Con la Caritas diocesana, già da qualche mese, abbiamo inviato aiuti di alimenti e kit di protezione (maschera e alcool) alle infermerie locali, per la distribuzione alle famiglie e persone più fragili, ma, senza un accompagnamento continuo, non sembrano più lo strumento più efficace (anche perché in epoca di campagna politica, anche il governatore, due mesi dopo di noi, ha portato ceste basiche per tutte le famiglie).

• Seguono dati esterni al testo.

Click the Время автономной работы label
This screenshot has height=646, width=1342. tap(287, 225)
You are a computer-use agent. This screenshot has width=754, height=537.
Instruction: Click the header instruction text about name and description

Quello che preoccupa di più, in questo momento, è che tutti pensano che la pandemia sia finita e organizzano tornei di calcio chiamando tutte le comunità della regione, come dimostrazione che “l’epoca turistica può ricominciare senza rischio” e per permettere ai candidati politici di presentarsi per le elezioni, “comprando” voti in cambio di promesse impossibili.
…ma anche nei pochi giorni che eravamo lì 2 persone sono state trasferite in emergenza all’ospedale più vicino e sono morte per Covid-19.(!)
Pastoralmente, abbiamo incontrato i coordinatori della Chiesa cattolica, bloccati, un po’ sfiduciati, fermati dalla “emergenza Pandemia” nel cammino pastorale, e a passi lenti nella motivazione… molti abitanti e famiglie responsabili stavano viaggiando… le scuole continuano chiuse probabilmente fino alla fine dell’anno.
La nostra presenza di sicuro ha fatto bene a tutti gli abitanti di questi villaggi lontani (almeno ai pochi che siamo riusciti a visitare), ma é stata molto rapida per colpa del tempo e della stagione (nel mese di ottobre il livello del fiume incomincia a scendere rapidamente e il barco poteva correre il pericolo di rimanere incagliato). E si apre la necessità urgente di ripensare lo “stile missionario” in questa regione. Riconosciamo che le visite sporadiche di poche volte all’anno non rispondono ai bisogni umani e pastorali di queste famiglie di origine indigena. L’equipe diocesana che ha partecipato a questa esperienza sta contribuendo a una riflessione generale, per pensare ad una presenza stabile di un gruppo pastorale che possa passare più tempo là, entrando nella quotidianità delle sfide sociali e pastorali che emergono. Un sacerdote di Caracaraí rimane come coordinatore, contando con l’appoggio di religiosi/e, laici che potrebbero entrare nel mondo della scuola… e sfruttando case di appoggio e imbarcazioni più rapide e leggere per potersi spostare e incontrare le comunità anche nell’epoca più secca.
Domani, venerdì 23 ottobre, avremo una riunione con il Vescovo e l’equipe di discernimento sulla pastorale del fiume, per fare passi in avanti su questa “conversione” pastorale necessaria e urgente.